EXERCISE
Locate every line below that contains the word "green" and copy it.

SOURCE MATERIAL
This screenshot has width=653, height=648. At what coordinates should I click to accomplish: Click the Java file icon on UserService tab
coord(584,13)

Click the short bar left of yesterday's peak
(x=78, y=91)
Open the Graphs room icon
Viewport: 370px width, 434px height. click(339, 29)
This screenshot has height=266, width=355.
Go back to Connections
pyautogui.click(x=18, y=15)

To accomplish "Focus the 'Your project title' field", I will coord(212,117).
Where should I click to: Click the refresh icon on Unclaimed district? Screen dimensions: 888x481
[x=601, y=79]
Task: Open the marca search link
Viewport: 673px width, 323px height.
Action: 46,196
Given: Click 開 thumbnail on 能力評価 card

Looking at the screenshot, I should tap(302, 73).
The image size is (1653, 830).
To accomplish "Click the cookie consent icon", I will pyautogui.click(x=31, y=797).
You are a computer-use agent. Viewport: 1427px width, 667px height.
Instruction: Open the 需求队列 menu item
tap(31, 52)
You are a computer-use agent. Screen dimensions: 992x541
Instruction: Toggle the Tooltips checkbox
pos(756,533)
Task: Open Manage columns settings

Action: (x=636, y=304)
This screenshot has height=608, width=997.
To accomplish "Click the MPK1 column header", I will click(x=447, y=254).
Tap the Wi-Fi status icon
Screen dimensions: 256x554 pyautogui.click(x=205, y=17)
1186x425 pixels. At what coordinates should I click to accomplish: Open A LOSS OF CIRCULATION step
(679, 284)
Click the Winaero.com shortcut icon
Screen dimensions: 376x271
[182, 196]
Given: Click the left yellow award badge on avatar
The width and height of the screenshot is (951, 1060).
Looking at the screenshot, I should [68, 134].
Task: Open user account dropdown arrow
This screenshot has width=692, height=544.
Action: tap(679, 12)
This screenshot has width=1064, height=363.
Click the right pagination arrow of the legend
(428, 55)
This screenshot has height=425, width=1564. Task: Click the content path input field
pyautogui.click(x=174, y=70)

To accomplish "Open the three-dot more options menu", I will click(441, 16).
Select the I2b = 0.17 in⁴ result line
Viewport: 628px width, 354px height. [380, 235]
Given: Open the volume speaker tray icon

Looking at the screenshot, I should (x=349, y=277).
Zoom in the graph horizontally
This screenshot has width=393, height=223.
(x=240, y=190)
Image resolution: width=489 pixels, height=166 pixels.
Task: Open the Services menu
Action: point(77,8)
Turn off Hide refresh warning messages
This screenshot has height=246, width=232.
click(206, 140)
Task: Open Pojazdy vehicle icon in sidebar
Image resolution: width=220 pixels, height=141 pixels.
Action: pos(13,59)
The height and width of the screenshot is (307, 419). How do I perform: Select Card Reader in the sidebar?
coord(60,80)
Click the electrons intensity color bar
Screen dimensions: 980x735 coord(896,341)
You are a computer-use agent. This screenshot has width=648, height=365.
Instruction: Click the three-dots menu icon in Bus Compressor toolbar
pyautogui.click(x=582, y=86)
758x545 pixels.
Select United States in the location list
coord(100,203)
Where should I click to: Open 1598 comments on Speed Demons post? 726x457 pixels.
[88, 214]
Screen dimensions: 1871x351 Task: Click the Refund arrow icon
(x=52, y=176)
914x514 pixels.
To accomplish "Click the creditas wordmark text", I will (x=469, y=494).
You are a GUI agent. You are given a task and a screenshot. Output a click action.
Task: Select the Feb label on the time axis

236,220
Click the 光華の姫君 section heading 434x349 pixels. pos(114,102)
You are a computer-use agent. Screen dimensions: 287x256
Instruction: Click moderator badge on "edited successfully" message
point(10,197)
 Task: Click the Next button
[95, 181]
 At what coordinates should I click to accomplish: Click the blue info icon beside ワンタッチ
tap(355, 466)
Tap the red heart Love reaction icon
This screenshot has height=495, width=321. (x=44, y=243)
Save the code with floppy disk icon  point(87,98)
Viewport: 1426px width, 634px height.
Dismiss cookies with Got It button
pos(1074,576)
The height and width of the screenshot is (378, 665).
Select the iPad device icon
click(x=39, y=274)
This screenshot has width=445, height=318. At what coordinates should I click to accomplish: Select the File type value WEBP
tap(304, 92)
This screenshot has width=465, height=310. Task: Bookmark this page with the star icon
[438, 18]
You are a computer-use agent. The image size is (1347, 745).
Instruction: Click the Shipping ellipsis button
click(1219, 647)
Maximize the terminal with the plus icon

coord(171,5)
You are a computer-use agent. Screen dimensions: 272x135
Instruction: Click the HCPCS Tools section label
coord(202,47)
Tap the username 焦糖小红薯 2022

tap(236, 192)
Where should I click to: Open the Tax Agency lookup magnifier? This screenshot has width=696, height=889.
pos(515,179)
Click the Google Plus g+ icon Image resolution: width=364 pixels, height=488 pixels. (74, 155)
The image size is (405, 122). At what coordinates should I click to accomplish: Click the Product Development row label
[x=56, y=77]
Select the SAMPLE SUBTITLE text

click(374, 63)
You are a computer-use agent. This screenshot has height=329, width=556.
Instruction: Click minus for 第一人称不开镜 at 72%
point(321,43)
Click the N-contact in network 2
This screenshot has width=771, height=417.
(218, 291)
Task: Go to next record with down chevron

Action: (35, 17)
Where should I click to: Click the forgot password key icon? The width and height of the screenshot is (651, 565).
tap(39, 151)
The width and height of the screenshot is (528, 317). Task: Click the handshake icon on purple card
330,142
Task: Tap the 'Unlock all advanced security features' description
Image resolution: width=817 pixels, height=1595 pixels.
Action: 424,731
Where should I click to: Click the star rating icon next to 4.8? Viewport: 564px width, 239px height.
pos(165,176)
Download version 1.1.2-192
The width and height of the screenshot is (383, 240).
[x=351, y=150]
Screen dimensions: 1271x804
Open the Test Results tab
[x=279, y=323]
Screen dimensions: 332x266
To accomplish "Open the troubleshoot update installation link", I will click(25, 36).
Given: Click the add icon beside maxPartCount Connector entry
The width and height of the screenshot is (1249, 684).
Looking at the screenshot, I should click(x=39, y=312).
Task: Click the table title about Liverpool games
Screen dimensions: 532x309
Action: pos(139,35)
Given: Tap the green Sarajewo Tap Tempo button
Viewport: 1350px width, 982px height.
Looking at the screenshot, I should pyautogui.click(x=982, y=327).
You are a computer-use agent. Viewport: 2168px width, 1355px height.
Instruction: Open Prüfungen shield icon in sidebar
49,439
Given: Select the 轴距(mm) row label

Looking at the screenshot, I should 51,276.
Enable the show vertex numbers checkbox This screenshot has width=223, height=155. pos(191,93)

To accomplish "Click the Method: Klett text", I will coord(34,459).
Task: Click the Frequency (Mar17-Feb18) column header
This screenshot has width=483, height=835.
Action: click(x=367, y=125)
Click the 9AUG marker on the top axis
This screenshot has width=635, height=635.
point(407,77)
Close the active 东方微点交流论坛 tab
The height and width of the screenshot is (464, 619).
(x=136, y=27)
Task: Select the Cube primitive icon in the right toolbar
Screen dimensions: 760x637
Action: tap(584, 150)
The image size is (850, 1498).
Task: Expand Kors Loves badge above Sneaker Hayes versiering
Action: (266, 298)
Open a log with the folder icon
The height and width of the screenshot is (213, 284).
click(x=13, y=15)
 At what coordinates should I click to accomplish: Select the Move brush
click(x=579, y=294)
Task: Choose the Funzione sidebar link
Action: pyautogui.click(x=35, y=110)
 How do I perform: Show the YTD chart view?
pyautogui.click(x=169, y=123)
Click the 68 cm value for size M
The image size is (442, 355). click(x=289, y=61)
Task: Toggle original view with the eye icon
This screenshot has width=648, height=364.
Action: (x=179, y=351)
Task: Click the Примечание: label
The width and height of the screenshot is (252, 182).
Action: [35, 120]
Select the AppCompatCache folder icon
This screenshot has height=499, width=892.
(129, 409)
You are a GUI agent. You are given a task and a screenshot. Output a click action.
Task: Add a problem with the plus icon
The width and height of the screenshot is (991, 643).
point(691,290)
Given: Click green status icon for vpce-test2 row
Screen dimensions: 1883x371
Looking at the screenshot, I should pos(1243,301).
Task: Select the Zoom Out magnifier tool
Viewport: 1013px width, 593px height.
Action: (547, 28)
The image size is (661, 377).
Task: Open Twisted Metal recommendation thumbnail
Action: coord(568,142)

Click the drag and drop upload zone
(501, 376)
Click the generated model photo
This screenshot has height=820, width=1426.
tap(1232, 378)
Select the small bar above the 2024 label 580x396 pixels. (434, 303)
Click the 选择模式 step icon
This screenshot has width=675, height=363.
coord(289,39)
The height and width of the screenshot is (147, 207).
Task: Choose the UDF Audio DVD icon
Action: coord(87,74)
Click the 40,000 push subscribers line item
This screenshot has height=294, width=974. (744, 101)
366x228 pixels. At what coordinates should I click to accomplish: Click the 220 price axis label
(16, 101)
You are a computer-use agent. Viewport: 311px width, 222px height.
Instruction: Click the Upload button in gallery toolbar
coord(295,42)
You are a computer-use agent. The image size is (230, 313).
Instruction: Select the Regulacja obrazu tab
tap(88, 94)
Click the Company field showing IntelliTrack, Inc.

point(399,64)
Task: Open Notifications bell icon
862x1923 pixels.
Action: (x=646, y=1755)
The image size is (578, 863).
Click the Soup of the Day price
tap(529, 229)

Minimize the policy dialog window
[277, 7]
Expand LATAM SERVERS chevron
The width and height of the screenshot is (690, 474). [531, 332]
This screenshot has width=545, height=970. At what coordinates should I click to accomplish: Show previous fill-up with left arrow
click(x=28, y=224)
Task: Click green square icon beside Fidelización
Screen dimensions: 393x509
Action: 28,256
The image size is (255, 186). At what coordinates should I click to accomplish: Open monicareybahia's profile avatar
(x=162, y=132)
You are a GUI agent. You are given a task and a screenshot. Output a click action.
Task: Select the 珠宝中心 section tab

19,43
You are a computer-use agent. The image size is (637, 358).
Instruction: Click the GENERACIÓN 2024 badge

WRITTEN RESPONSE
Given: Tap the green Sarajewo Tap Tempo button
Given: Click green status icon for vpce-test2 row
Task: Click green square icon beside Fidelización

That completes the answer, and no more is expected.